A notre arrivée, le jeudi 7 septembre 1944, descendus des wagons à grands coups de bottes et d’aboiement de chiens, nous sommes mis en rang sur le quai de la gare. Personnellement, j’ai autour du cou un essuie-mains en guise de foulard. Un S.S m’arrache l’essuie-mains et me lance un coup de poing en pleine figure. Je me dis: « C’est le hors d’œuvre! ». Voilà qu’apparaît l’entrée du camp: grande bâtisse surmontée d’un toit. Au centre, une horloge. Sur la grille, nous lisons : « Arbeit macht frei » (Le travail rend libre !). Les lourdes grilles de fer se ferment derrière nous.
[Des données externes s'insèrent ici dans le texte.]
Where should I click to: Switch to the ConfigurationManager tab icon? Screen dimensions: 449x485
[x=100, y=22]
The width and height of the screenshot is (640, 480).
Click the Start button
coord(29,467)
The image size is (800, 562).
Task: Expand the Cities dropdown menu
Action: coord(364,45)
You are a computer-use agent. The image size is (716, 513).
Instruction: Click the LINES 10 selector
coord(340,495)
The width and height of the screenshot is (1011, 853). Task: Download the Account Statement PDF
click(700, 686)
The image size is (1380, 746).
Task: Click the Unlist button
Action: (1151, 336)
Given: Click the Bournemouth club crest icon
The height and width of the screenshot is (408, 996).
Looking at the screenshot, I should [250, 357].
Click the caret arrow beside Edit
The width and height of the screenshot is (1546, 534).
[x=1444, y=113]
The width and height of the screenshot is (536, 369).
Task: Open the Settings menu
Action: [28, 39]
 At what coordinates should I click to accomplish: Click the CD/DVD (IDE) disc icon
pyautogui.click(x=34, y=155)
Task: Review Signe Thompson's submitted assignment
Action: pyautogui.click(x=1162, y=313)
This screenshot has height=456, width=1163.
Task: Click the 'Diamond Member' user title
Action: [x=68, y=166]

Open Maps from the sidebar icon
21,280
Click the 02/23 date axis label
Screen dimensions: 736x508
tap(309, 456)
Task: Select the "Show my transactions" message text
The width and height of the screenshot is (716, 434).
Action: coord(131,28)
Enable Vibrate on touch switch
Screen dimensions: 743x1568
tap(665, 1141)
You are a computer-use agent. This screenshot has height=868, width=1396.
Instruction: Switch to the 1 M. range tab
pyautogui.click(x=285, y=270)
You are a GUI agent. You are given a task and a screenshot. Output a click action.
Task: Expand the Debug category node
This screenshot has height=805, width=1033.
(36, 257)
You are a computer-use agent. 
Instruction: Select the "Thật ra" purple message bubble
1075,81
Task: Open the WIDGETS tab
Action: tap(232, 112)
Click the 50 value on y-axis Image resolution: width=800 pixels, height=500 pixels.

C’en est fini de notre liberté ! Le camp est entouré de miradors et de fils de fer barbelés et électrifiés. De place en place, des projecteurs et des panneaux indiquant : «Achtung, dans cette zone, tir sans sommation ». Dans le camp, il règne une propreté méticuleuse. Les baraques sont groupées en rayon autour du demi-cercle de la place d’appel. Dans le fond, la cheminée du four crématoire. Devant les baraques, des parterres de fleurs bien entretenus mais les visages sont ravinés et hagards.
On nous emmène dans différents bureaux où nous devons décliner : nom, profession, religion. Puis, nous sommes dépouillés de nos vêtements (adieu le beau costume que maman m’avait confectionné !), douchés, fouillés. Tout signe extérieur, symbole de statut social, est éliminé. Sans nos vêtements, nous ne sommes plus que des corps nus, apparemment sans âme, ni personnalité. En fait, tout est organisé de manière scientifique mais machiavélique. Il s’agit d’avilir l’homme dans sa dignité avant d’atteindre son être proprement dit. Désormais il n’y aura plus d’intimité. Les WC, les toilettes, les douches sont des salles collectives. Les objets personnels : photos de famille, montres, alliances, tous objets qui se rattachent à leur passé sont confisqués.
Complètement nus, nous attendons en file indienne notre tour pour passer à la tondeuse : cheveux, barbe et corps. Ce sont des prisonniers qui opèrent, brutaux et hurlants comme si le système des SS avait déteint sur eux. Désinfection, badigeonnage sous les bras, entre les jambes avec un produit qui brûle à faire crier. Les déportés ne se reconnaissent pas : les chevelus sont devenus chauves, les barbus : glabres. Maintenant que le crâne est dénudé, il semble subitement allongé comme dans une glace déformante. Nous sommes devenus risibles et pitoyables.
Sur un tas, nous puisons un pantalon, un gilet et un veston sur lequel nous devons coudre la bande de tissu qui nous a été remise et qui porte un triangle rouge marqué de la lettre « F » ce qui indique que nous sommes Français et prisonniers politiques; pas de chaussures! Nous resterons pieds nus pendant quarante jours. Nous attendons dehors, tremblants et gênés, subtilité nazie dans sa volonté de dégradation et d’humiliation.
Nous ne sommes plus rien ! Tout juste un matricule, un « Stück ». Le mien porte le numéro 98965.